Through showing people who want to see it on the streets, people who pay to see it in galleries and private collections, people who pay even more to add it to their own private collections, and the people who take it off the streets to sell to the private collectors, the documentary shows all the different sides of all the people who feel they have a say and an entitlement to some aspect of Banksy’s art.
The film also adds some interesting political commentary, especially with the inclusion of Mayor Bloomberg’s public comments (that “graffiti is a sign of decay and of loss of control”, a view shared by many in power and a one which can be read in a number of different ways). The documentary goes on to offer another take on graffiti and street art, offering the question “who doesn’t want to live in a world made of art?”

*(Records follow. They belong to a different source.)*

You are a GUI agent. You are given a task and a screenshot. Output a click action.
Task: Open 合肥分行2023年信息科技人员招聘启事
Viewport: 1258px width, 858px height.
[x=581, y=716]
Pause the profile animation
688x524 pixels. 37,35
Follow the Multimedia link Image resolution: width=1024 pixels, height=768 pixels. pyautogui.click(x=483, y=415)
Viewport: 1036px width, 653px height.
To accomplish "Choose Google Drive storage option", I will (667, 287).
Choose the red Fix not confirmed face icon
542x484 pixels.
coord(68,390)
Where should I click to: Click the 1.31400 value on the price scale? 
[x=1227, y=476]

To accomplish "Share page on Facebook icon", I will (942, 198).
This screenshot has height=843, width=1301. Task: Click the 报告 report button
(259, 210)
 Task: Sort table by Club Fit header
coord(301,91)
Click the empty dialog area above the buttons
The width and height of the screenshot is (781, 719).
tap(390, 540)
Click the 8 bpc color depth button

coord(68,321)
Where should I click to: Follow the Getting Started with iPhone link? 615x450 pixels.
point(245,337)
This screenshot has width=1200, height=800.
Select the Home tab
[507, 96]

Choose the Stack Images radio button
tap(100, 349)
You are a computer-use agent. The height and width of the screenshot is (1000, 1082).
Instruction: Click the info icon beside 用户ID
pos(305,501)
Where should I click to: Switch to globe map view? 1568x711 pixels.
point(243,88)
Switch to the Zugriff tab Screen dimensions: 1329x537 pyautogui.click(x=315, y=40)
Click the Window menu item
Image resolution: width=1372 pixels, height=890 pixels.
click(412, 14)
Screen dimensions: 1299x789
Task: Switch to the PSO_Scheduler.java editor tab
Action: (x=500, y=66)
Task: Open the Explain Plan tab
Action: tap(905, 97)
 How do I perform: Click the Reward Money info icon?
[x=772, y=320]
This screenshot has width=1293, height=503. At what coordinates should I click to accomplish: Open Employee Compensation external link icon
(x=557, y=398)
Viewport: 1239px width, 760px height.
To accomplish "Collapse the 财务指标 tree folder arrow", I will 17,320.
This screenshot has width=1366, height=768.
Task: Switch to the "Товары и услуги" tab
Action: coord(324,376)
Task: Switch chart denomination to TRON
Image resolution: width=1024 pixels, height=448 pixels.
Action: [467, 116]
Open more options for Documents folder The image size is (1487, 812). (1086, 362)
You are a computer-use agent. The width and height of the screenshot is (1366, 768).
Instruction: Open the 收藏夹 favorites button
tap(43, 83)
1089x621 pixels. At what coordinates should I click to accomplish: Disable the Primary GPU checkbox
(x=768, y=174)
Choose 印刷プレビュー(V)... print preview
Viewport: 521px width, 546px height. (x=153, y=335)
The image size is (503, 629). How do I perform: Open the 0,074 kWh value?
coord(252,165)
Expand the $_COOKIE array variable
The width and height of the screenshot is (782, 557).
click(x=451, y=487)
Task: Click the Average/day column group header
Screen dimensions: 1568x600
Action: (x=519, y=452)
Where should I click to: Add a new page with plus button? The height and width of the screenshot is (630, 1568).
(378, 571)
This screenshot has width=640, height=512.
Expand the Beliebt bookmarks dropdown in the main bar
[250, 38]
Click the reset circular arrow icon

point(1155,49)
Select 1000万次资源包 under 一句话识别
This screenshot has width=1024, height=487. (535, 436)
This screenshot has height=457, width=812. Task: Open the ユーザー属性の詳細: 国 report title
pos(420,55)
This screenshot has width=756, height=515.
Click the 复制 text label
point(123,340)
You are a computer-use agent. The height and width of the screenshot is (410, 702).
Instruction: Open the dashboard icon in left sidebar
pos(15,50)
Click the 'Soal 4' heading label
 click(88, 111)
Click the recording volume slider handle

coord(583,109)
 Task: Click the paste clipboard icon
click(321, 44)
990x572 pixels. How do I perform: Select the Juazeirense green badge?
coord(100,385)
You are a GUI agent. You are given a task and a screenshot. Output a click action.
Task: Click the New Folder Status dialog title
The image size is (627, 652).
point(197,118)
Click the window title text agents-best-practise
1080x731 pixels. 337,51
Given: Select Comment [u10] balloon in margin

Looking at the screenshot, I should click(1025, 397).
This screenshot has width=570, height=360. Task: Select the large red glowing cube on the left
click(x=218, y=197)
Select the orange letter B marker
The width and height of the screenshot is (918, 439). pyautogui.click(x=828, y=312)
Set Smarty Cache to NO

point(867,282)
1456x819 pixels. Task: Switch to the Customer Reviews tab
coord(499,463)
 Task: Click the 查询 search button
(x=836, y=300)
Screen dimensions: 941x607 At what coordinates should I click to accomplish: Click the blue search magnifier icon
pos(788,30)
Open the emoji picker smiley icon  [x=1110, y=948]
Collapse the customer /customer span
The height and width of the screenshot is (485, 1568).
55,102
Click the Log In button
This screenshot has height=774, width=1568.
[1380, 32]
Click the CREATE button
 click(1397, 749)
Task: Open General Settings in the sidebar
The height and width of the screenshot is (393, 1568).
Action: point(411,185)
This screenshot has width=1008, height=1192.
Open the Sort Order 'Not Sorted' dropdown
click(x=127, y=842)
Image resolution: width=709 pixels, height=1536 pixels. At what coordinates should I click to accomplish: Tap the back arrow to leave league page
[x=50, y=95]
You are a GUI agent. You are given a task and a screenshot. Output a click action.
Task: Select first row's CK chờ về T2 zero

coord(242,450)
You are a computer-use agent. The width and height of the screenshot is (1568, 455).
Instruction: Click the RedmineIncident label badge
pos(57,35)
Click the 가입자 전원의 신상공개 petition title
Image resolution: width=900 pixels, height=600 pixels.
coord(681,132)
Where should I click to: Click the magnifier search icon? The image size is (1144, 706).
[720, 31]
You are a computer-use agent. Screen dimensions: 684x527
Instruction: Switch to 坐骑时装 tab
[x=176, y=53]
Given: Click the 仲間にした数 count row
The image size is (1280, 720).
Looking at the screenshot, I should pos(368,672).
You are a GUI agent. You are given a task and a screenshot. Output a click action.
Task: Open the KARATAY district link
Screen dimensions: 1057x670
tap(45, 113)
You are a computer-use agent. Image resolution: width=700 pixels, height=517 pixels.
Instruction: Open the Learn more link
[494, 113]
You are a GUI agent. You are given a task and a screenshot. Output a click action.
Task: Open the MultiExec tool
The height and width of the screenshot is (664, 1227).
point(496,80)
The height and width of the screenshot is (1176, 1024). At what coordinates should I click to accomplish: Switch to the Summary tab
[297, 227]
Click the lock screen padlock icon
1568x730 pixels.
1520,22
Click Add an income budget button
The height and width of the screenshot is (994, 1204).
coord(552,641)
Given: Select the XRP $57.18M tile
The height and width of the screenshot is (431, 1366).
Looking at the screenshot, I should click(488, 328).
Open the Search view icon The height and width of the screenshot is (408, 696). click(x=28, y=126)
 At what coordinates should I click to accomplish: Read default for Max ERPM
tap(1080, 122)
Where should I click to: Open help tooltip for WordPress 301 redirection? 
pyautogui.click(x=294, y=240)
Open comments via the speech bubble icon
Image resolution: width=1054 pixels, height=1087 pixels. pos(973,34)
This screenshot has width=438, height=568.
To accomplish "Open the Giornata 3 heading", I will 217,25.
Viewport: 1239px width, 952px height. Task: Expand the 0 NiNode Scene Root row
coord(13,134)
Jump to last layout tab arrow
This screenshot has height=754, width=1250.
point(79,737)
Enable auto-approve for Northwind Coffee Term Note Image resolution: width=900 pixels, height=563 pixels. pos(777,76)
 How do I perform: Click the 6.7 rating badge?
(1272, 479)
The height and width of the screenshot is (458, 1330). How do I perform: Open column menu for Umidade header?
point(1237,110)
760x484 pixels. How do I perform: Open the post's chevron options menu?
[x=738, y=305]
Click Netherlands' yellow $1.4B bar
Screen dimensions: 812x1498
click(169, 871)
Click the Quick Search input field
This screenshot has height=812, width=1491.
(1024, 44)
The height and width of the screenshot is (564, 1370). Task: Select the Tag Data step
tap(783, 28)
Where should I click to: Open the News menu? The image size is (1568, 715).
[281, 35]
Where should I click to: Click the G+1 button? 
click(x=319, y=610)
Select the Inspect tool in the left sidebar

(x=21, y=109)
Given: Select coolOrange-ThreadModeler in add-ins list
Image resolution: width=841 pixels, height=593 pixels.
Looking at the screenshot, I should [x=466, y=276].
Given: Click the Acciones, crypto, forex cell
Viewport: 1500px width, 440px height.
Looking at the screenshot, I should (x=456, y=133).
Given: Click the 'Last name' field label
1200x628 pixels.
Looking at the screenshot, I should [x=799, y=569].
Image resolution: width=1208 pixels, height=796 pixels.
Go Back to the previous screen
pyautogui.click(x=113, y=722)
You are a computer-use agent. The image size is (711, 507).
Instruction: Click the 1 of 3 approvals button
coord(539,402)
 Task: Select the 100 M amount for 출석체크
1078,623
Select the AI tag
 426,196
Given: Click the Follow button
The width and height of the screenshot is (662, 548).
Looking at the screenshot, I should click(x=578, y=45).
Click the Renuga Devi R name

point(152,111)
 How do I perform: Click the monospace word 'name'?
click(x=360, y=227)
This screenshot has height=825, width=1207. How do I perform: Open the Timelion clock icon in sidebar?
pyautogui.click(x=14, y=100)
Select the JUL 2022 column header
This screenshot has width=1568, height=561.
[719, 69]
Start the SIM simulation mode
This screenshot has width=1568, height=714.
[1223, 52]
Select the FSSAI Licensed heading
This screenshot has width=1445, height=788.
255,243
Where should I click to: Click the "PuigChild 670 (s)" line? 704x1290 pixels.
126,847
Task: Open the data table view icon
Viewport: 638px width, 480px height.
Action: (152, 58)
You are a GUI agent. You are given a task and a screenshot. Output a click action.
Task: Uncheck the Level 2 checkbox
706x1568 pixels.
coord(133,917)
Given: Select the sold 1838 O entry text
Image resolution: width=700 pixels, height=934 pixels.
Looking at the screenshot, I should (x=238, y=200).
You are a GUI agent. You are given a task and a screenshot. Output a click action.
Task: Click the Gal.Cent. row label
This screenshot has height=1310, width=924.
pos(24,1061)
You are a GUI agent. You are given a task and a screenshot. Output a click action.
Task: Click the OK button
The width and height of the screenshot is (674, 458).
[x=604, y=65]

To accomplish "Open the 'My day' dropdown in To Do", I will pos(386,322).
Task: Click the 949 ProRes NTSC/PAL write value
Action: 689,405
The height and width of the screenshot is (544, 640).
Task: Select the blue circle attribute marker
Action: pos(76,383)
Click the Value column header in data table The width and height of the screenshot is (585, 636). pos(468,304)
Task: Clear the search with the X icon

And the film lets you make up your own mind about it, and indeed about everything surrounding Banksy. It presents a number of facts, a number of viewpoints, and a number of things to think about, but doesn’t tell you how or what to think about any of them. It’s a interesting approach, and one very in-keeping with Banksy’s work – while it may have a point to make, it will let you make your way to that point yourself, and decide whether or not you want to accept or reject it.
This documentary is a must-see for anyone who likes art, particularly those who either hate street art or love it. It’ll divide you, it’ll challenge you and it’ll make you think. And really, isn’t that the point of art?